In fact, a new survey found investment into Israeli technology startups grew 28% last year to $10.6 billion. The influx buoyed Israel’s economy and helped it maintain a war footing on several battlefronts.

The increase marks a turnaround for Israeli startups, which had experienced a decline in investments in 2023 to $8.3 billion, a drop blamed in part on an effort to overhaul the country’s judicial system and the initial shock of the Hamas-led Oct. 7, 2023 attack.

Tech investment in Israel remains depressed from years past. It is still just a third of the almost $30 billion in private investments raised in 2021, a peak after which Israel followed the U.S. into a funding market downturn.

Any increase in Israeli technology investment defied expectations though. The sector is responsible for 20% of Israel’s gross domestic product and about 10% of employment. It contributed directly to 2.2% of GDP growth in the first three quarters of the year, according to Startup Nation Central—without which Israel would have been on a negative growth trend, it said.

“If you asked me a year before if I expected those numbers, I wouldn’t have,” said Avi Hasson, head of Startup Nation Central, the Tel Aviv-based nonprofit that tracks tech investments and released the investment survey.

Israel’s tech sector is among the world’s largest technology hubs, especially for startups. It has remained one of the most stable parts of the Israeli economy during the 15-month long war, which has taxed the economy and slashed expectations for growth to a mere 0.5% in 2024.

Industry investors and analysts say the war stifled what could have been even stronger growth. The survey didn’t break out how much of 2024’s investment came from foreign sources and local funders.
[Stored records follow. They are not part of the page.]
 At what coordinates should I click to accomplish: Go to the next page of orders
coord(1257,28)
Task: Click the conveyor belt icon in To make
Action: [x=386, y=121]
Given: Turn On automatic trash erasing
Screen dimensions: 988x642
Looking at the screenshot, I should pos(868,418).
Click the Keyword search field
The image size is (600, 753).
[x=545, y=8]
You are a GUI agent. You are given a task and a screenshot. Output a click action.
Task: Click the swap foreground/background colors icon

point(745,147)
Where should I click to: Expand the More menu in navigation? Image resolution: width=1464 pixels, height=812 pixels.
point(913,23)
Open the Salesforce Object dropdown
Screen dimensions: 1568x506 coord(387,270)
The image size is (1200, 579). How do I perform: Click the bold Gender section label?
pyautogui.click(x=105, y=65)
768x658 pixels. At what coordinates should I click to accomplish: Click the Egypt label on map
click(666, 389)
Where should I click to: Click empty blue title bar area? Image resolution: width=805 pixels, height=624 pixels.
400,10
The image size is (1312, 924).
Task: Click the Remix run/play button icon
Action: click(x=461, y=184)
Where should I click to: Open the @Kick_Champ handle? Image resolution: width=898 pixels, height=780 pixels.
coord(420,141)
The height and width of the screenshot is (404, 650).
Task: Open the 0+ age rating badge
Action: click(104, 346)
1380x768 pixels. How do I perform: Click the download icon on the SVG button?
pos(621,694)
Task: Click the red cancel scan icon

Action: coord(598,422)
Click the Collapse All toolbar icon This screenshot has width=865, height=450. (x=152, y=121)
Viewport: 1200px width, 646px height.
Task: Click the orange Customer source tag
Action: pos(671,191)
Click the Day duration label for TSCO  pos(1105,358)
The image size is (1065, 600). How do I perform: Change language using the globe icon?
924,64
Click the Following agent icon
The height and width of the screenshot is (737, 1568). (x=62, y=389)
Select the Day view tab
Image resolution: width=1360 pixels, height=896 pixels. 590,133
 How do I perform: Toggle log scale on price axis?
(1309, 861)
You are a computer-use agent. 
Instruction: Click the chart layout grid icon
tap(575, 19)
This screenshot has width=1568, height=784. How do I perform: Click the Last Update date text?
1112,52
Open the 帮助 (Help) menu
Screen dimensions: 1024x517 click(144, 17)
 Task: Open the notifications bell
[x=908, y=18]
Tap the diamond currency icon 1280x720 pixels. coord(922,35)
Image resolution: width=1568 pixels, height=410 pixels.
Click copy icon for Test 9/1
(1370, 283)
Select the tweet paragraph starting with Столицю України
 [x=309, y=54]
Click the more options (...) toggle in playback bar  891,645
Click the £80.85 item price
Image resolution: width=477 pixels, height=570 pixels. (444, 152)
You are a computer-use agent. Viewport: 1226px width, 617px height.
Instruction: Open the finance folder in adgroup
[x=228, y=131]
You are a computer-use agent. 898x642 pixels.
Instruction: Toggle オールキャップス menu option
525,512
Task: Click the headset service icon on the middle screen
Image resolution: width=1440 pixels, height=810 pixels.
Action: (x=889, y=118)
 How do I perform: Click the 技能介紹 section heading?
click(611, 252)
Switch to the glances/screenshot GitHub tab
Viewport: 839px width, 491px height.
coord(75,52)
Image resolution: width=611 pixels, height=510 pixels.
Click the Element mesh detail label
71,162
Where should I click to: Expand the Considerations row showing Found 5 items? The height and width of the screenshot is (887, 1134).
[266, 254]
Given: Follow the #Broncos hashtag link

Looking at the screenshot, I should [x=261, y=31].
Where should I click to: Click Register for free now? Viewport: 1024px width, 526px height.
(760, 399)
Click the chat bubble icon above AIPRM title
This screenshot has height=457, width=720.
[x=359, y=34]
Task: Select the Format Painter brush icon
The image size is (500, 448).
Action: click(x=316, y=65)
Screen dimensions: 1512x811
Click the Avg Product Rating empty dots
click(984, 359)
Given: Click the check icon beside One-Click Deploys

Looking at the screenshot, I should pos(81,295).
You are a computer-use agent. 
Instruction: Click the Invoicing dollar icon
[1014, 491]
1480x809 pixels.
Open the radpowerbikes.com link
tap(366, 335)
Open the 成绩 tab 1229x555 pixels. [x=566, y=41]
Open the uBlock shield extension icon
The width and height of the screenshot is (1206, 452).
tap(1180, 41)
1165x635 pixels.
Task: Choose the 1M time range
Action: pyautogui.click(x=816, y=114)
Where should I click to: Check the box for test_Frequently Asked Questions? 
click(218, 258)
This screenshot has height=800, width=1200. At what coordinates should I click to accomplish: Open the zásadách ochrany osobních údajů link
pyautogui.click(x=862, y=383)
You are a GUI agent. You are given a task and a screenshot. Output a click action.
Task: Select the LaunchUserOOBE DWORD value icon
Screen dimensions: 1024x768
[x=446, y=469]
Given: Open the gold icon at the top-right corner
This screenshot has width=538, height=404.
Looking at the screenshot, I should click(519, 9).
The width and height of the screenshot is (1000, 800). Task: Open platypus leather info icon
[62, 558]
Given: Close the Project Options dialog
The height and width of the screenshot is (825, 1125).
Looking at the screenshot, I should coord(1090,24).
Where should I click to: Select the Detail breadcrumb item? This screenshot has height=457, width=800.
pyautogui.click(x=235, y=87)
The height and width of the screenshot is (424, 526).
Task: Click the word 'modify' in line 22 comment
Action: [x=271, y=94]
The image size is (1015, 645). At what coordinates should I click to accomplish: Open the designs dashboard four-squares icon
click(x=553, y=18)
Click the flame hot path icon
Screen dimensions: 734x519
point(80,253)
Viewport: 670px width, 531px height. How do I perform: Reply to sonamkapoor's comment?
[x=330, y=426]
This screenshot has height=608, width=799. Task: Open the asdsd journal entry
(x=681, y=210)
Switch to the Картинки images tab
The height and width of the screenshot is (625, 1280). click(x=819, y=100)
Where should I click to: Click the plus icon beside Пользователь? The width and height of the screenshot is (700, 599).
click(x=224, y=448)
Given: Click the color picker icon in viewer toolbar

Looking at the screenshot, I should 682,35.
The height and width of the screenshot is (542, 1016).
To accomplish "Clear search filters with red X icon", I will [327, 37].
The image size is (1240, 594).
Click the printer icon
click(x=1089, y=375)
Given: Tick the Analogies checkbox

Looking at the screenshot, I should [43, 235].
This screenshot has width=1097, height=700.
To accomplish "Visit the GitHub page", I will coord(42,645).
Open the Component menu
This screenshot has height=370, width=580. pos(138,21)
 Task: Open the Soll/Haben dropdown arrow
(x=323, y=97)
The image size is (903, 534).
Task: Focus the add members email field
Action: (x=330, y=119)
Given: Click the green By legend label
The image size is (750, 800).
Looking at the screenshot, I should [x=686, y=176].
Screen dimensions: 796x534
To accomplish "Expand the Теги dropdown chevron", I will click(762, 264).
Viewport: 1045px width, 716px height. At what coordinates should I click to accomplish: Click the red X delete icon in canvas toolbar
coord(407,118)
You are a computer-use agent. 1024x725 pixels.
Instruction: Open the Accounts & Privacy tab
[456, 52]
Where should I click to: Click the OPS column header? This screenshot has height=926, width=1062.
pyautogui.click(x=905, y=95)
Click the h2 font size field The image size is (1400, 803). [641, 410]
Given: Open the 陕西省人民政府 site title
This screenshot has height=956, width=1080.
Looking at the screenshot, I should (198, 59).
“We have an extremely innovative and dynamic high tech sector which is still holding on,” said Karnit Flug, a former governor of the Bank of Israel and now a senior fellow at the Jerusalem-based Israel Democracy Institute, a think tank. “It has recovered somewhat since the start of the war, but not as much as one would hope.”

At the war’s outset, tens of thousands of Israel’s nearly 400,000 tech employees were called into reserve service and companies scrambled to realign operations as rockets from Gaza and Lebanon pounded the country. Even as operations normalized, foreign airlines overwhelmingly cut service to Israel, spooking investors and making it harder for Israelis to reach their customers abroad.

An explosion in negative global sentiment toward Israel introduced a new form of risk in doing business with Israeli companies. Global ratings firms lowered Israel’s credit rating over uncertainty caused by the war.

Israel’s government flooded money into the economy to stabilize it shortly after war broke out in October 2023. That expansionary fiscal policy, economists say, stemmed what was an initial economic contraction in the war’s first quarter and helped Israel regain its footing, but is now resulting in expected tax increases to foot the bill.

The 2024 boost was led by investments into Israeli cybersecurity companies, which captured about 40% of all private capital raised, despite representing only 7% of Israeli tech companies. Many of Israel’s tech workers have served in advanced military-technology units, where they can gain experience building products. Israeli tech products are sometimes tested on the battlefield. These factors have led to its cybersecurity companies being dominant in the global market, industry experts said.

The number of Israeli defense-tech companies active throughout 2024 doubled, although they contributed to a much smaller percentage of the overall growth in investments. This included some startups which pivoted to the area amid a surge in global demand spurred by the war in Ukraine and at home in Israel. Funding raised by Israeli defense-tech companies grew to $165 million in 2024, from $19 million the previous year.

“The fact that things are literally battlefield proven, and both the understanding of the customer as well as the ability to put it into use and to accelerate the progress of those technologies, is something that is unique to Israel,” said Hasson.